>>
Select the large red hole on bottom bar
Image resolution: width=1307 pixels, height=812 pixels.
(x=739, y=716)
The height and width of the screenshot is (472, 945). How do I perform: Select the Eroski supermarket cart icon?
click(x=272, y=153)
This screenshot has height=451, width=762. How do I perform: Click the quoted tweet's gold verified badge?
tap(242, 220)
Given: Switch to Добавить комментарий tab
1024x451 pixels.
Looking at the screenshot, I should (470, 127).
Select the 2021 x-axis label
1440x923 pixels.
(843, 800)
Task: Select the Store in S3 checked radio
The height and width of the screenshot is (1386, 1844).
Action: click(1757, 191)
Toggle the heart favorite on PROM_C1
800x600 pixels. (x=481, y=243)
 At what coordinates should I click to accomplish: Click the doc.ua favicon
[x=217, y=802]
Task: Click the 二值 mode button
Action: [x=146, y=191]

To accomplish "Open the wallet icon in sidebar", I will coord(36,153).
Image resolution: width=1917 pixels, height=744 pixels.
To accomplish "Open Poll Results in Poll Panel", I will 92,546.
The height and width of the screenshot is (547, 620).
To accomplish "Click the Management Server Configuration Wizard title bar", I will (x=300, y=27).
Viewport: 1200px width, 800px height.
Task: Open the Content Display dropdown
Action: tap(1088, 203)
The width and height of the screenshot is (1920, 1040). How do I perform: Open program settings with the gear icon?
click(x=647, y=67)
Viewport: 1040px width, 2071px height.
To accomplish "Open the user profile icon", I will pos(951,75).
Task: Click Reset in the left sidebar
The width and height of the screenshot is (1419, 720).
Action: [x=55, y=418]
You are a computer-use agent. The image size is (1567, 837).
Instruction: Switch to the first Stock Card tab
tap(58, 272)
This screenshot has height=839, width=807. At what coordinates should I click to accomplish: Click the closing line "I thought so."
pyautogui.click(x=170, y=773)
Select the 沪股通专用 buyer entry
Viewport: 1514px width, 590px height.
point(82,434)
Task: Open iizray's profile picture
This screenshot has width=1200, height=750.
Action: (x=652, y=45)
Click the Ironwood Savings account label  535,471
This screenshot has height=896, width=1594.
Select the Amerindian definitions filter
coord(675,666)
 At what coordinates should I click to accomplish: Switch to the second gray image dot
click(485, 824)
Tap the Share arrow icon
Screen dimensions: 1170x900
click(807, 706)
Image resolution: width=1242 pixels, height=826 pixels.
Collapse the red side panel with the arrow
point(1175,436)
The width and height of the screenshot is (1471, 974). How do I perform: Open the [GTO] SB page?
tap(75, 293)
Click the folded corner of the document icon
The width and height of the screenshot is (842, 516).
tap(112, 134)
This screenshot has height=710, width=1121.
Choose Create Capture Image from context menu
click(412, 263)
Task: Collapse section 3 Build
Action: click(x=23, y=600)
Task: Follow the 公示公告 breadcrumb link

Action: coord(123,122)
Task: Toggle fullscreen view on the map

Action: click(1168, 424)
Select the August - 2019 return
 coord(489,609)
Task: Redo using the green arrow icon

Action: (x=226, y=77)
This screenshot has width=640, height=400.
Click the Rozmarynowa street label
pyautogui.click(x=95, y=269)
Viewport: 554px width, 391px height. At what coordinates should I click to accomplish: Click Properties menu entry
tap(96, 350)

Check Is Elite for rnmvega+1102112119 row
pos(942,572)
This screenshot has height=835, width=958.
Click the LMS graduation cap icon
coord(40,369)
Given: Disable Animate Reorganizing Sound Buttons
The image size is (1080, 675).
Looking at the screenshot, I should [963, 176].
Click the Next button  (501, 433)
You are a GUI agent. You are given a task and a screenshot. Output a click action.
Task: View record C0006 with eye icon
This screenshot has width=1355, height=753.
<<
[What you are asked to do]: Transcribe nothing except the lines from the one with "The image size is (1080, 675)." through the end of the data above, each exactly as it appears.

[Expected answer]:
The image size is (1080, 675).
Looking at the screenshot, I should [963, 176].
Click the Next button  (501, 433)
You are a GUI agent. You are given a task and a screenshot. Output a click action.
Task: View record C0006 with eye icon
This screenshot has width=1355, height=753.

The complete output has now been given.